Okay, it’s Schubert’s birthday. No question what I should be writing about. I confess it requires a great deal of focus not to pull another bait-and-switch and just make it all about Alfredo Casella.
Instead, here’s another composer, Benjamin Britten, with Mstislav Rostropovich, to perform Schubert’s “Arpeggione Sonata.”
Mov’t. I https://www.youtube.com/watch?v=AonBUbPkthc
Mov’t. II https://www.youtube.com/watch?v=hFBAVF93ve8
Mov’t. III https://www.youtube.com/watch?v=gY9qpHg3TBk
If you’re not familiar with the arpeggione (and who is these days?), it was an instrument invented around 1823. It had six strings, fretted and tuned like a guitar, but it was played with a bow, like a cello. By the time Schubert’s sonata saw publication in 1871, it was already long defunct.

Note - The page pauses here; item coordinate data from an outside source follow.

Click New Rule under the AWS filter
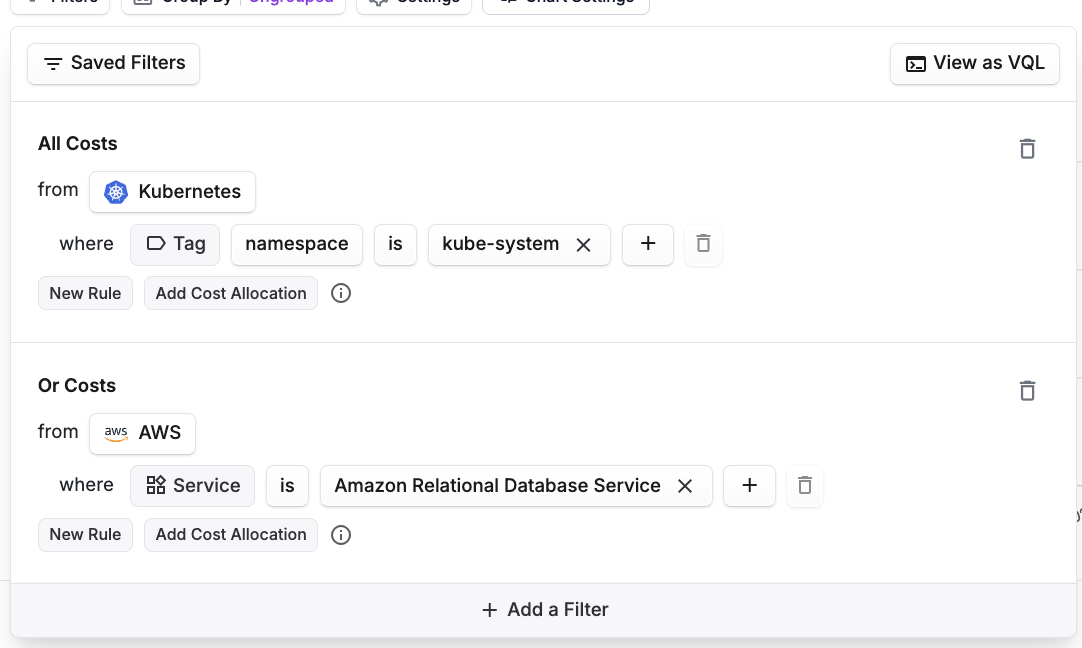click(x=85, y=535)
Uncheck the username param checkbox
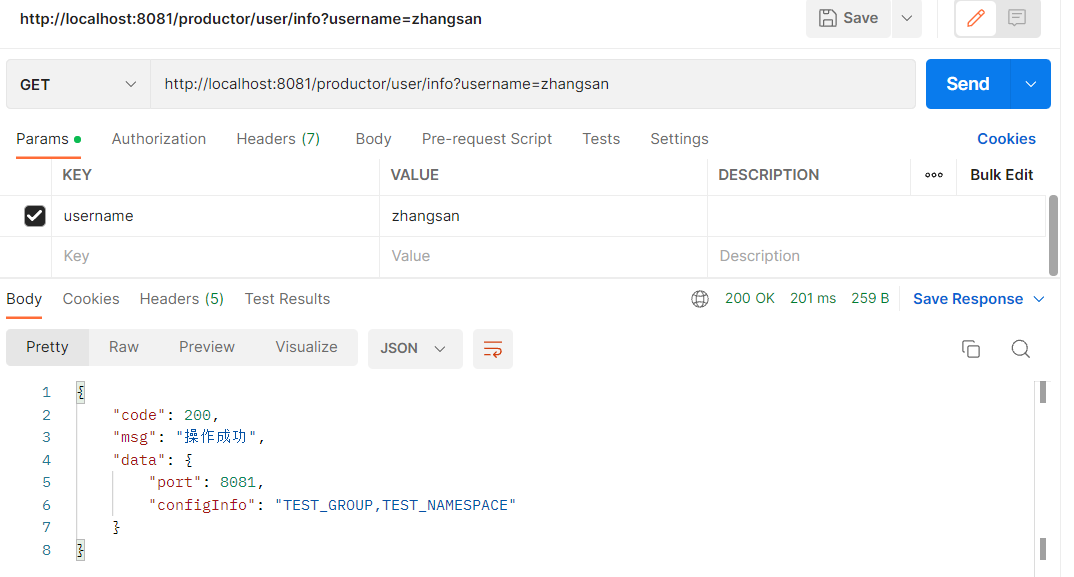The image size is (1074, 577). [35, 216]
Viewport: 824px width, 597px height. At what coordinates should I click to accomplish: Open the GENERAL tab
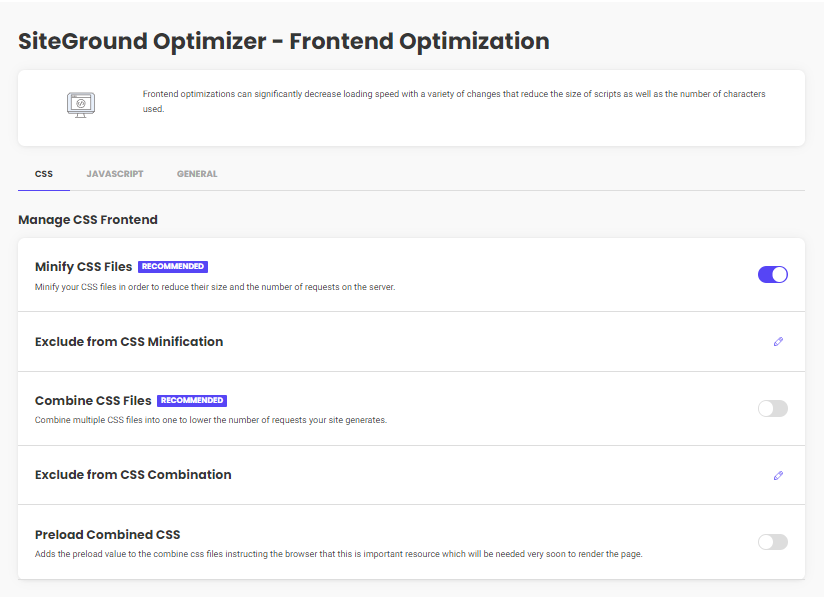coord(197,173)
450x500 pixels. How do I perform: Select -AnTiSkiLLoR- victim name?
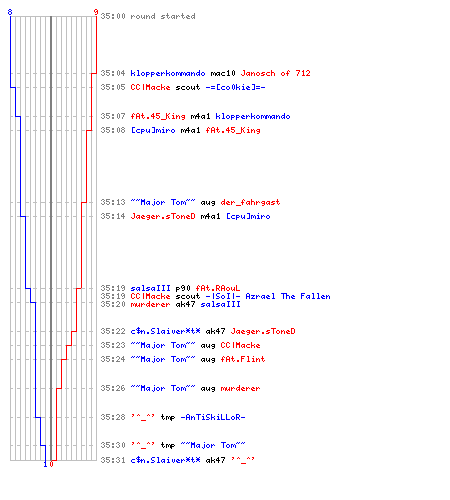click(x=213, y=417)
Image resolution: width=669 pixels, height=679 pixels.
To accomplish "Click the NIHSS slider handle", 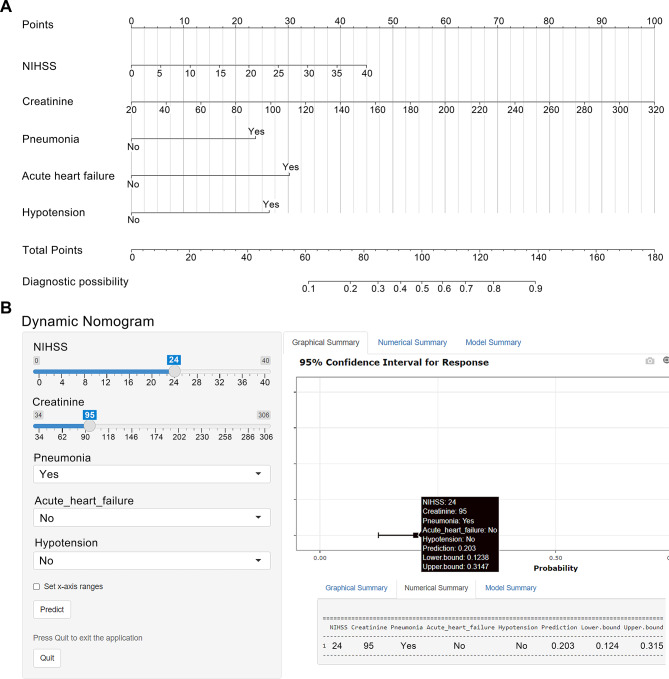I will coord(175,371).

Schubert’s masterful sonata is the only substantial work to have been written for the instrument, but the piece was recognized too late to rescue the arpeggione from extinction. These days, the work is almost always performed on the cello.
Happy birthday, Franz Schubert (1797-1828).
PHOTO: Berndt Bohman, principal cellist of the Tokyo Symphony Orchestra, playing a modern arpeggione, made by Osamu Okumura, president of the Arpeggione Society Japan. Note the absence of an end pin.